#### WHAT THE TASK REQUIRES:
Return all the lines below, exactly as they read.

#### INFORMATION PROVIDED:
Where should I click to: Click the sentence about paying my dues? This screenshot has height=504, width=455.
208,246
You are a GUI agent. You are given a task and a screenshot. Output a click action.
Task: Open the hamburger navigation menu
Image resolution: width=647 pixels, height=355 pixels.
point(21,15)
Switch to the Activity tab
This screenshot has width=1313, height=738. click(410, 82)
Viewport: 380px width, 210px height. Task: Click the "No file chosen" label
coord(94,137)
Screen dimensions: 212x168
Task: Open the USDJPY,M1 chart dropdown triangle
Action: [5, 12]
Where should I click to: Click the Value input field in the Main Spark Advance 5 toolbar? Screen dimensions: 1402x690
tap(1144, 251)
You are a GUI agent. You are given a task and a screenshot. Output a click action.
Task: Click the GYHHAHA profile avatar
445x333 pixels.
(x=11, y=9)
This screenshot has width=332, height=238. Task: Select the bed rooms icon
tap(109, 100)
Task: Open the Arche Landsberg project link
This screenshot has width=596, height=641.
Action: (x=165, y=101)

#### WRITTEN ANSWER:
Where should I click to: Click the sentence about paying my dues? This screenshot has height=504, width=455.
208,246
You are a GUI agent. You are given a task and a screenshot. Output a click action.
Task: Open the hamburger navigation menu
Image resolution: width=647 pixels, height=355 pixels.
point(21,15)
Switch to the Activity tab
This screenshot has width=1313, height=738. click(410, 82)
Viewport: 380px width, 210px height. Task: Click the "No file chosen" label
coord(94,137)
Screen dimensions: 212x168
Task: Open the USDJPY,M1 chart dropdown triangle
Action: [5, 12]
Where should I click to: Click the Value input field in the Main Spark Advance 5 toolbar? Screen dimensions: 1402x690
tap(1144, 251)
You are a GUI agent. You are given a task and a screenshot. Output a click action.
Task: Click the GYHHAHA profile avatar
445x333 pixels.
(x=11, y=9)
This screenshot has width=332, height=238. Task: Select the bed rooms icon
tap(109, 100)
Task: Open the Arche Landsberg project link
This screenshot has width=596, height=641.
Action: (x=165, y=101)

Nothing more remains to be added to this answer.